THE WORST THING follows Kellah Mace who tragically lost her parents at the age of fifteen and was in many ways saved by her friend Angie Boone whom she met when she was sent away to boarding school. Kellah and Angie became the world to each other, and at the same time, Angie’s star quickly rose, redefining her as the elusive supermodel Angel. All the while, however, a violent man named Albert Dawin lurked in the shadows, becoming more and more of a threat every day. When Angie and Albert’s paths cross, it sets in motion a series of events that lead to a kidnapping and the potential for Kellah’s worst fear—losing someone else she loves—to become realized.
The novel itself is concise, which adds to its immediacy, and the suspenseful nature of the story makes it hard to put the book down. Still, with such a serious story surrounding intense subjects, it’s difficult not to wonder what the point of it all was when the reader arrives at the last page. Without giving too much away, one can say that the novel often feels much more like Albert’s story than anyone else’s, although the marketing material revolves around Kellah. More consideration is poured into Albert’s characterization than anyone else’s, which feels a bit strange and one-sided, given the nature of his actions and the situations of the other characters in the book.
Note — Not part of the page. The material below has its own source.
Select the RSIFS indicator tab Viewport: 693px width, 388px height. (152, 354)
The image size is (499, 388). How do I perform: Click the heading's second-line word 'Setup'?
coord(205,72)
In addition, the ending of the novel could potentially leave the reader cold, especially if they hoped for more of a resolution to its events. The conclusion seems rushed, and readers hardly know what’s happened before the tale has finished. Also, there is an implication that people with conditions such as PTSD and agoraphobia can sidestep these problems by simply “putting on [their] big-girl panties,” something that won’t fly with most modern readers.
THE WORST THING tackles intense subject matter and does a magnificent job of drawing the reader in, but due to its unsatisfying ending, there might be confusion as to what story author Nora Gaskin was really trying to tell—and what points the novel was making.